What is PaaS all about? - Part 2: It's not just about DevOps
This is Part 2 in my series of post on the topic of PaaS (Platform as a Service) and in this post I have covered why PaaS for enterprises is more than just DevOps and a larger "technology convergence" in the core "Software Engineering" area is leading this perfect storm called PaaS. The 1st part is: What is PaaS all about? - Part 1 : It's about Abstraction
Before I go deep into this topic, I want to clarify "technology convergence" from "programming environment optimization" primarily in the context of this post. The programming environment optimization is more commonly referred as "DevOps". This picture from Wikipedia describes the problem space of "DevOps". (Check out this post on : What is this DevOps thing, anyway? )

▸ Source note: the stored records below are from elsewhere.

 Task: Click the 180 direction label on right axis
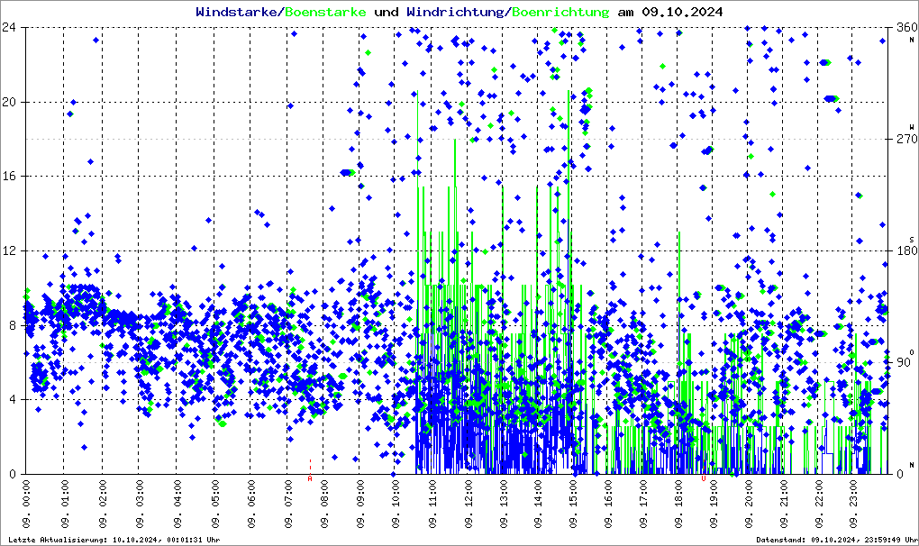point(904,250)
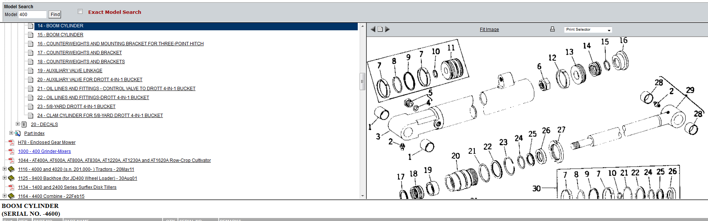The height and width of the screenshot is (221, 708).
Task: Click the next image arrow icon
Action: [387, 29]
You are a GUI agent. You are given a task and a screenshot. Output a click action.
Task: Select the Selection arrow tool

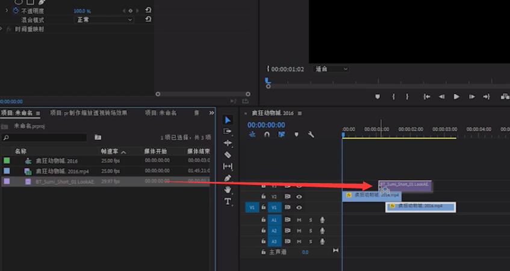(x=228, y=120)
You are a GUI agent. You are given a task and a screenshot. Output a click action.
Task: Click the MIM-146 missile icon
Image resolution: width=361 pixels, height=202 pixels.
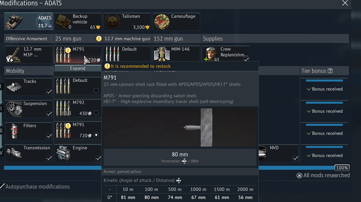161,55
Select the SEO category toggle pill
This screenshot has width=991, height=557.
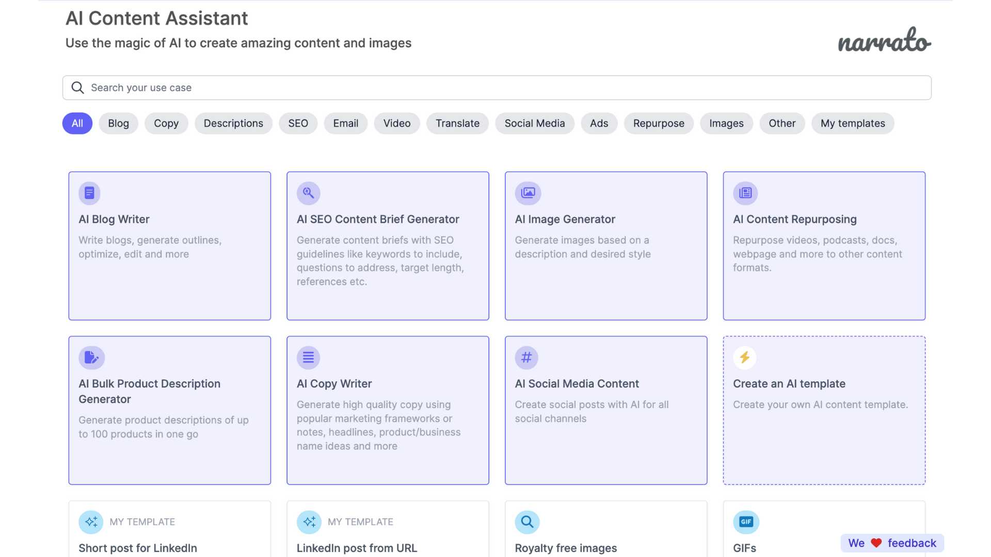click(x=297, y=122)
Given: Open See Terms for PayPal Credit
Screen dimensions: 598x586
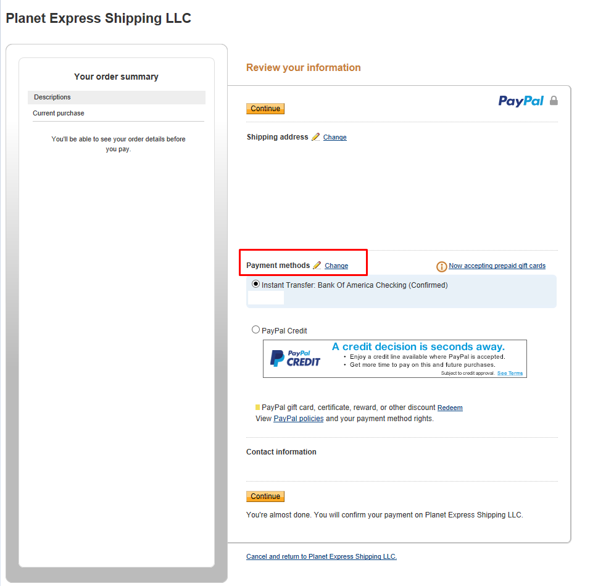Looking at the screenshot, I should (510, 373).
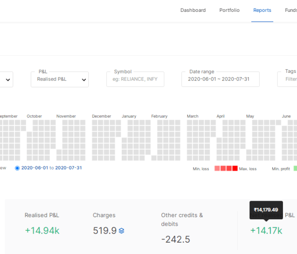Open the Charges breakdown layers icon

tap(121, 231)
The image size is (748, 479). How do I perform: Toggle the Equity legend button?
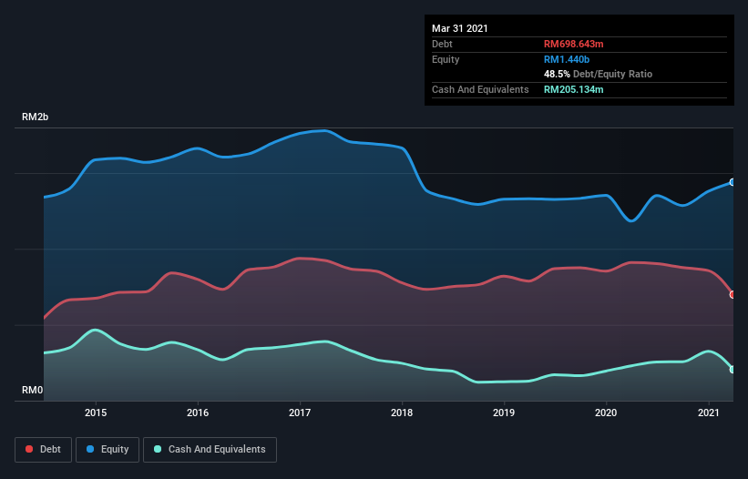[108, 449]
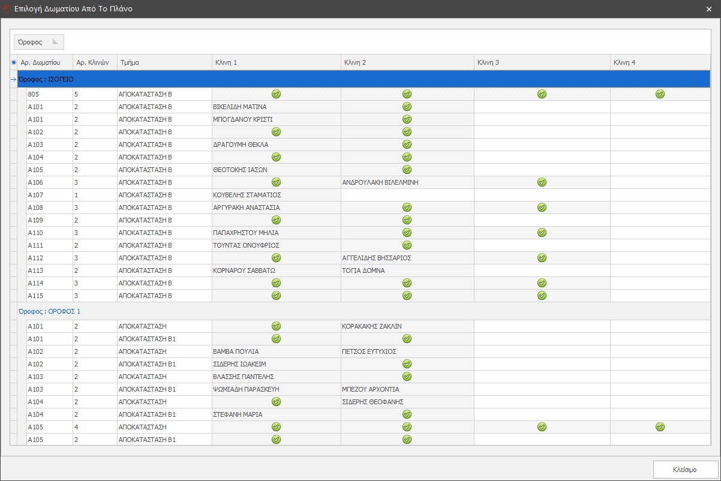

To deliver agile projects with continuous integration approach there are significant coordination that is required between Software Engineering, QA and Release management teams. DevOps tries to eliminate a good portion of manual activities through technology. In the absence of DevOps prior to cloud, these teams use/used disparate tools and technologies that are not integrated/don't talk to each other. Many of the inter-team touch points are managed through processes outside and filled through manual work. Naturally there is good possibility for quite a few things to fall through the crack. DevOps's promise is to fix issues around this area. Without a cloud based Dev/Test/Deploy model (read as pre-cloud era) it is even hard to visualize a solution for those issues. While DevOps is a form of "Technology Convergence" at a lower level of operation/software production, it is not the same kind of "technology convergence" that I wanted to cover in this post. Most of the general purpose PaaS (gPaaS) providers like Google App Engine, Microsoft Azure, Heroku and others cover a portion of the DevOps capability. That is one reason why OrangeScape is different and why we complement and not compete with GAE and Azure. BTW, take a look at this presentation: 5 Cultural Hurdles to DevOps
"Technology Convergence" - I am talking about is in the area of “Software Engineering" for building business applications especially the enterprise ones. For an enterprise class business applications there are a number of puzzle pieces that need to come together. Often times in large enterprise projects different products, each specializing in their own area, are brought together by software system integrators like TCS, Accenture, Infosys, Cognizant, Wipro and the likes. For workflow / business process management (BPM) they choose between Savvion, Lombardi, Intalio and the likes. For Business Rule engines they choose among the likes of Fair Issac, iLog, Pega (now positioning themselves more broadly). For data model/persistence the choices are Hibernate (for Java), N-Hiberator (for .NET) and Oracle's Toplink. For web services/integration capabilities libraries like Apache Axis have to be integrated. For the presentation layer, your choices are various MVC frameworks between JSF, IBM's XPages, ASP. NET MVC Framework, JFace and the list is long. In large end-user companies like Pfizer, Unilever, Coco-Cola there is a very big "Enterprise Architecture" group whose job is to make sure all these pieces carefully handpicked to create a enterprise standard and keep the enterprise standard continuously updated as the technology world changes by the year. Yes - I see what you are thinking, large enterprise applications are one mega gluing projects. Leave alone the technology integration challenges - you have to deal with tons of political and pushing-the-ball-to-others-court issues all the time.Luckily, there are PaaS vendors who go beyond just DevOps and solve the meatier - Software Engineering issues to help enterprises build sophisticated applications with much less challenges. Obviously, OrangeScape is clearly in that list of PaaS vendors who solve this problem very elegantly and I will let you figure out where our competitors stand on this!